Intensity behavior is your customers’ level of user engagement with your brand. For example, if you’re a clothing retailer, some view a few items and add them to their shopping cart, others view many different things and put them all in their cart, and then most are casual browsers. Understanding intensity behavior helps to understand your audience better, and advertisers can use this knowledge better to cater marketing campaigns to specific segments of the audience.

 

What Are the Advantages and Disadvantages of Behavioral Tracking?

Behavioral targeting aims to deliver advertising messages which are focused. While it has plenty of advantages, it doesn’t come without cons.

Advantages

Which are the most significant advantages of targeted advertising?

1. First-party data access

One of the best things about behavioral tracking is that it gives you first-party data collected directly from your own website. You won’t need to rely on third-party cookies anymore.

2. Predict user intent

Users’ behavior can predict their intent and next actions (we tell you all about how to predict customer behavior here). The more data you track and analyze, the higher is the precision.

Since tracking software detects tons of data daily, it creates a totally different scenario for each user.
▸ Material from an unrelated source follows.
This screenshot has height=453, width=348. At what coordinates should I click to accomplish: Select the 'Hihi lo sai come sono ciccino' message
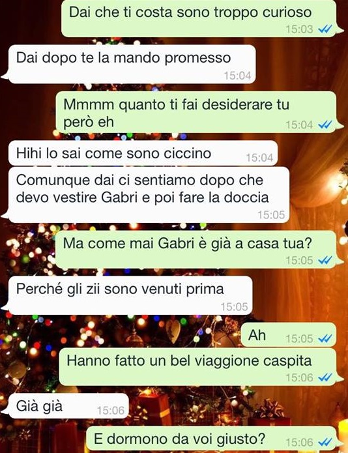pos(143,153)
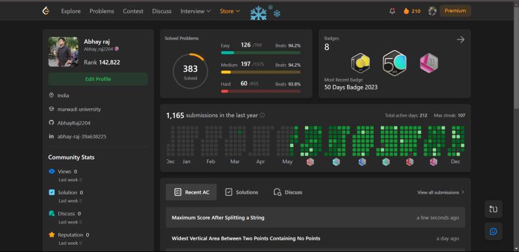Viewport: 519px width, 252px height.
Task: Click the swap layout icon at right edge
Action: 493,209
This way, it can group customers, even though they have 99.7% resemblance in user intent. 

One basic deviation is recorded in the database, which might lead to a totally different ad campaign being shown. For example — pregnancy symptoms. However, if there’s one mention of “twins”, algorithms might decide to show products based on baby twins, rather than single babies. Just one word among hundreds of searches.

3. Better marketing ROI

Your return on investment is pivotal in marketing. Behavioral tracking helps you identify your key prospects and focus on them, rather than relying on “wild cards”. 

4. Better click-through rates

One of the most extensive problems of advertisers is that some of their ads aren’t even opened. Imagine creating a great banner…which doesn’t reach its audience. It’s a waste of time and effort. With some behavioral tracking, you can increase your CTR from all channels — social media sites, web, and email.

5. Increased customer lifetime value

Tracking each customer’s behavior can create a tailored user experience, enhancing the relationship between the brand and the consumer. As a result, it leads to a higher retention rate and improved customer lifetime value.

6. Lower customer acquisition costs

Behavioral tracking helps to squeeze the most out of your traffic. It allows you to tailor the user experience for every visitor. It inevitably results in a higher conversion rate that naturally lowers your customer acquisition costs. 

 

Disadvantages

It would be perfect if behavioral targeting didn’t come with disadvantages. But there’s no such thing as “perfection.”

1. More data — more headache

In a way, it’s a nice problem to have. But to achieve good results you need either an experienced analyst and a marketer or special software.

2. False-positive presumptions about your visitors

Some users are blocking trackers or sometimes it does not work as intended (website issues or ads setup gone wrong). It could lead to false roads to follow. 

 

How to Use Behavioral Tracking for Your ECommerce Marketing Strategy?

Behavioral tracking could make your ads more specific. Instead of wasting time and money on optimizing strategies that simply don’t work, you can be straightforward and create high-quality ads which will target the right people at the right time. 

But which areas are the ones that could benefit greatly from tracking?

  1. Real-time behavioral targeting — instead of showing a single ad campaign, you can offer discounts based on your customers’ activity — upsell, cross-sell offers, pop-ups, etc.

  2. Proactive customer service — tracking your customer’s behavior could prevent potential problems with customers. Giving clients what they want might resolve issues, and increase retention rates.

  3. Improve email marketing campaigns — by leveraging tracking results, users can receive optimized offers and much more personalized messages that sound genuine.